Empregadores, por sua vez, devem gerenciar os descontos pelo sistema eSocial, com penalidades para irregularidades. Essas medidas fortaleceram a confiança no programa, que já movimentou R$ 14 bilhões em menos de quatro meses, segundo o Ministério do Trabalho.
Impacto na economia brasileira
A ampliação do consignado injeta recursos diretamente na economia, estimulando o consumo e os investimentos. Setores como varejo, serviços e pequenos negócios já registram aumento nas vendas financiadas por empréstimos consignados. A Federação Brasileira de Bancos (Febraban) prevê que 19 milhões de trabalhadores contratarão empréstimos até 2029, totalizando R$ 120 bilhões.
A iniciativa também promove concorrência entre bancos e fintechs, reduzindo custos para os tomadores. No entanto, a popularidade do programa levanta preocupações sobre o endividamento, especialmente entre trabalhadores de baixa renda. O limite de 35% da renda para parcelas exige disciplina financeira, já que os descontos automáticos impactam a renda líquida.
- Setores beneficiados: Varejo, serviços e pequenos negócios.
- Projeção de adesão: 19 milhões de contratos até 2029.
- Risco apontado: Possível endividamento excessivo sem planejamento.
- Solução proposta: Educação financeira para tomadores.
A fiscalização das taxas de juros é outro ponto crítico. Embora o Banco Central publique rankings para promover transparência, algumas instituições aplicam taxas acima da média, exigindo monitoramento contínuo.
Educação financeira em foco
Para garantir o uso consciente do crédito, a MP determina ações de educação financeira voltadas aos trabalhadores formais, com ênfase em quem ganha até quatro salários mínimos.
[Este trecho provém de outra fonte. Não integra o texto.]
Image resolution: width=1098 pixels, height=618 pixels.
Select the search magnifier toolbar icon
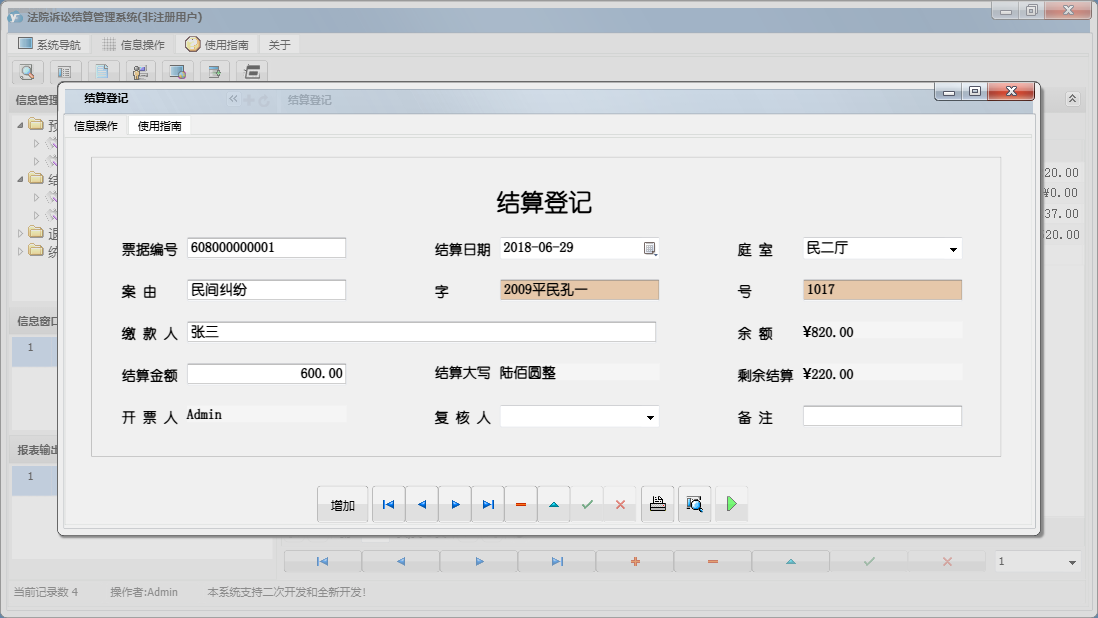click(27, 72)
O governo planeja cursos online, guias no aplicativo da CTPS Digital e parcerias com bancos, com início previsto para o segundo semestre de 2025.
Motoristas e entregadores, cuja renda é variável, receberão campanhas específicas sobre gestão financeira e impacto dos descontos automáticos. A iniciativa visa reduzir o superendividamento e promover decisões informadas na contratação de empréstimos.
A relevância dessas ações é evidente: 63% dos contratos foram firmados por trabalhadores de baixa renda, que enfrentam maior risco de comprometer sua renda. Workshops digitais e materiais informativos serão ferramentas centrais para alcançar esse público.
Próximos passos do programa
Com a aprovação no Senado, a MP aguarda sanção presidencial, prevista para julho de 2025. Alterações feitas pelo Congresso, como a manutenção do Conselho Nacional de Previdência Social (CNPS) na regulação dos juros do consignado do INSS, serão avaliadas pelo presidente Lula. A decisão evita mudanças estruturais no sistema atual, garantindo estabilidade.
Para trabalhadores de aplicativos, a sanção marcará o início de um processo de regulamentação que definirá os convênios entre plataformas e bancos. Instituições financeiras já demonstram interesse, mas a implementação pode enfrentar atrasos devido à complexidade dos acordos.
O programa, ao combinar inclusão financeira, taxas acessíveis e digitalização, consolida-se como uma ferramenta de transformação econômica, mas seu sucesso dependerá da regulamentação eficiente e do engajamento dos trabalhadores em práticas financeiras conscientes.